Sie sah mich forschend an. „Warum bist du hier? Ich hab dich seit Ewigkeiten nicht mehr gesehen. Wie bringst du es überhaupt über dich, hierher zu kommen?" 

„Wie war nochmal dein Name?", fragte ich, bevor ich ihr Antworten liefern würde.

„Zeynep."

Ich erinnerte mich schwach an ihren Namen. Das Mädchen mit dem Lockenkopf, das ich manchmal bei Ivy Zuhause gesehen hatte, wenn ich zum Spielen hier war. Zeynep, Ivy's jüngere Schwester. Die zwei sahen komplett unterschiedlich aus. Ich hatte mich schon immer gefragt, was sie gemeinsam hatten. Jetzt wusste ich es. Alle Geschwister von Ivy waren nur ihre Halbgeschwister gewesen, weil sie alle unterschiedliche Väter hatten. Ich hatte erfahren, dass Ivy's Mom eine Protestierte war. So hatte ihre Mom auch Jake Cruise kennengelernt.

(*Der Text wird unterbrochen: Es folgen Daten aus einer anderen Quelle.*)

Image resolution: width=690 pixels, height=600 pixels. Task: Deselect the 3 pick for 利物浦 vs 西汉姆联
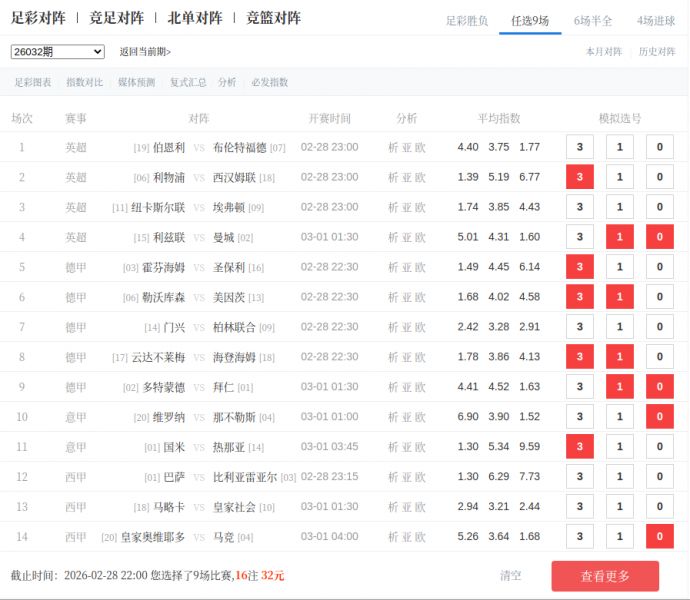[x=580, y=177]
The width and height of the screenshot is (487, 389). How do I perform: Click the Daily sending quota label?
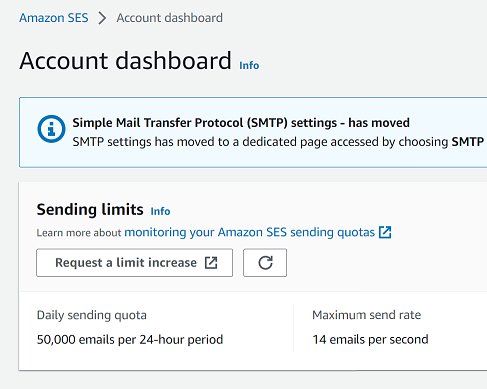(x=92, y=315)
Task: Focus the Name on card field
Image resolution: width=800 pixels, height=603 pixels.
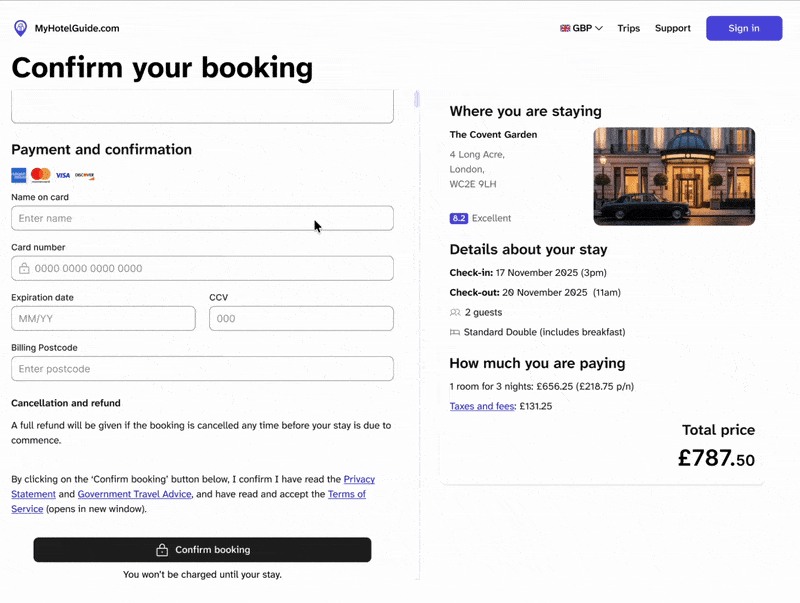Action: (x=202, y=218)
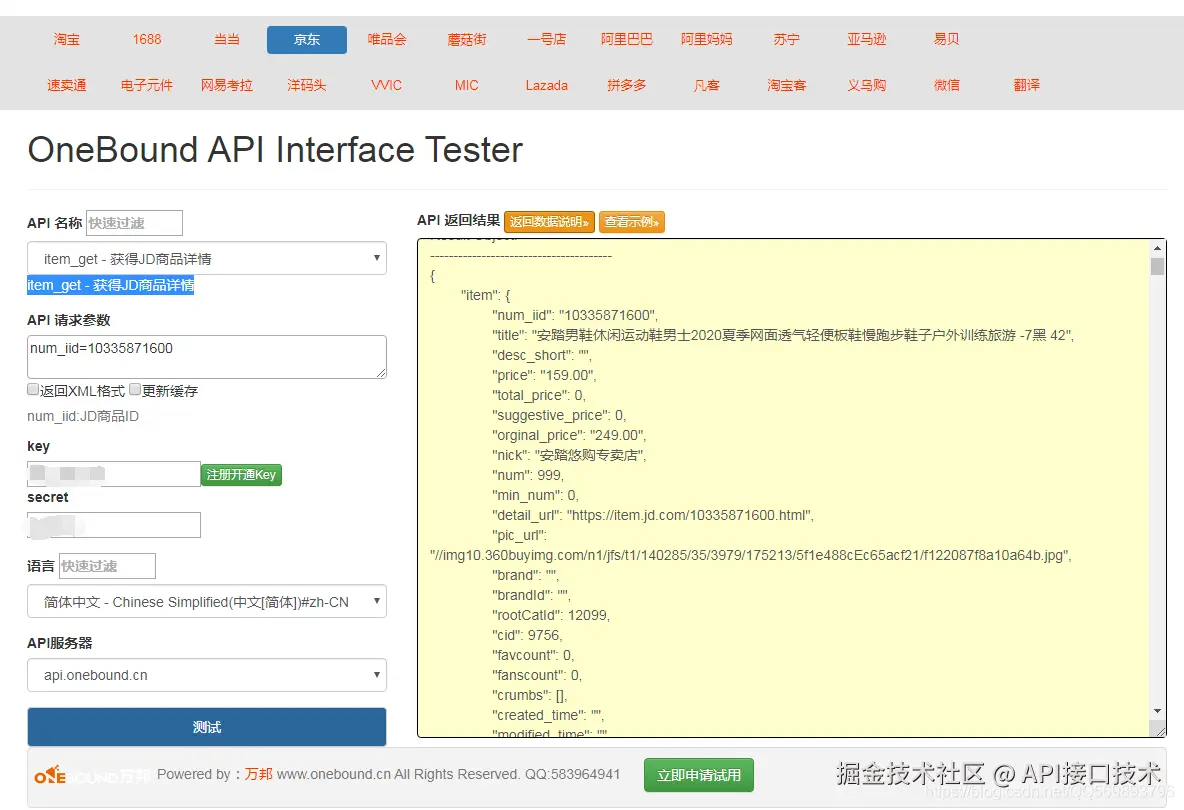This screenshot has width=1184, height=810.
Task: Open the 返回数据说明 link button
Action: point(550,222)
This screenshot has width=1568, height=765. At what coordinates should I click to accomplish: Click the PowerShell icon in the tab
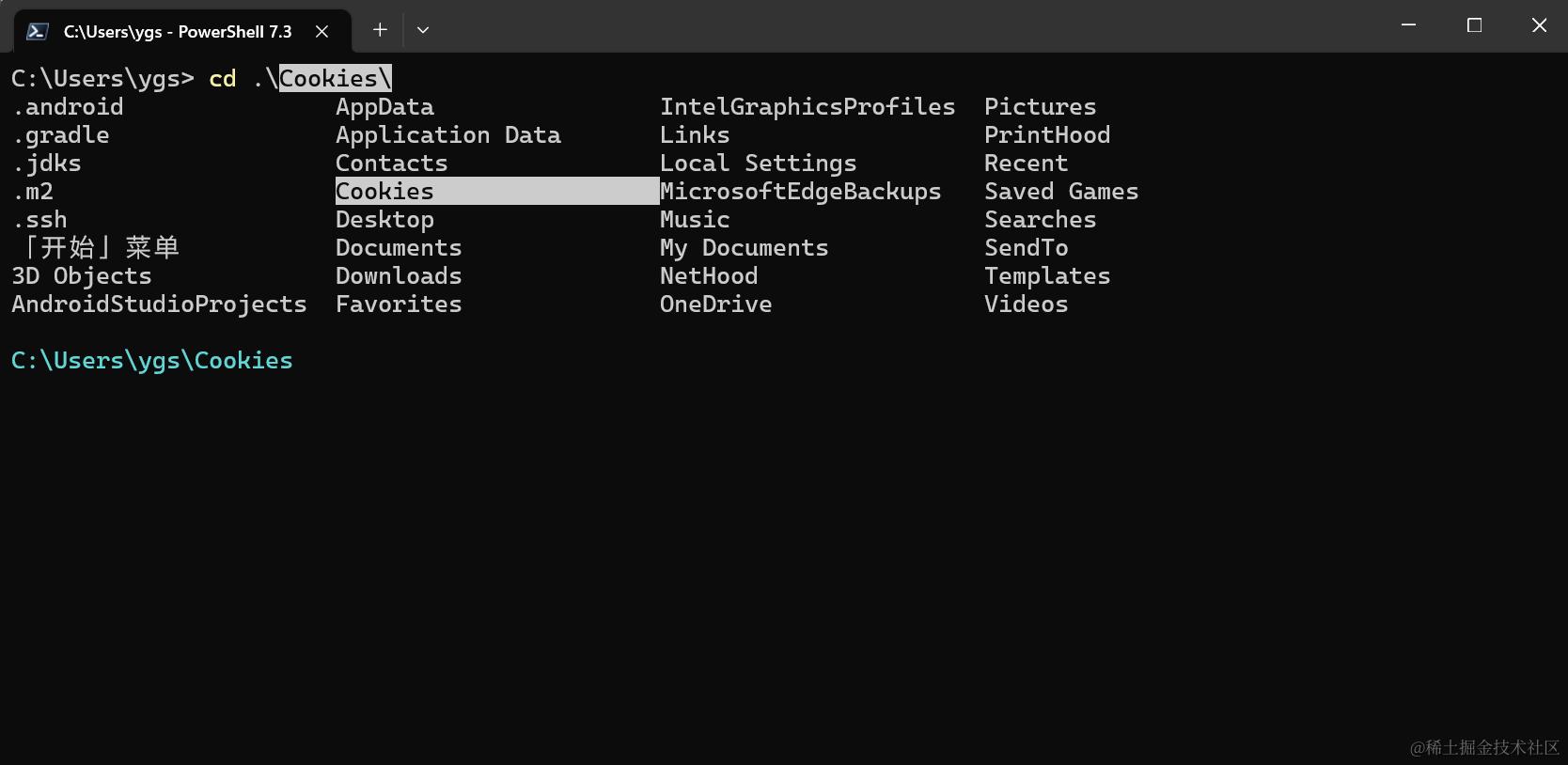tap(38, 31)
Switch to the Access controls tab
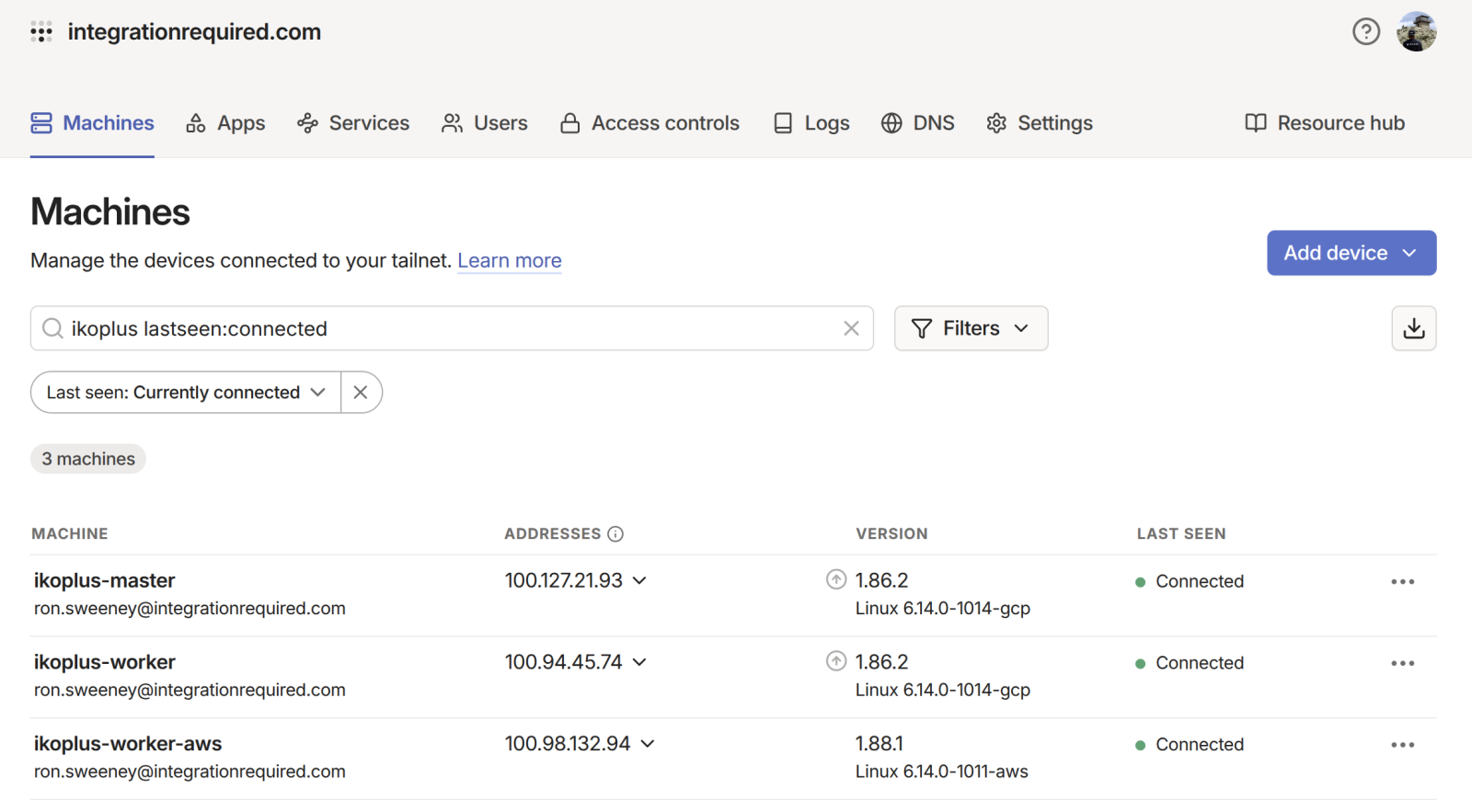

„Geht es dir gut?" Auf einmal kam es mir vor, als wäre ich zu weit gegangen. Auch wenn diese Frage alltäglich war, schien sie in diesem Moment zu persönlich und unpassend. Ich kannte Zeynep quasi nur vom Sehen in meiner Kindheit. 

Sie lächelte gequält und schüttelte den Kopf. „Meine Familie ist verrückt. Ich hab Mom seit einem Jahr nicht mehr gesehen. Keine Ahnung, wo sie abgeblieben ist. Unsere anderen Geschwister sind aus Boston abgehauen und jetzt versuche ich für mich und Alessio zu sorgen."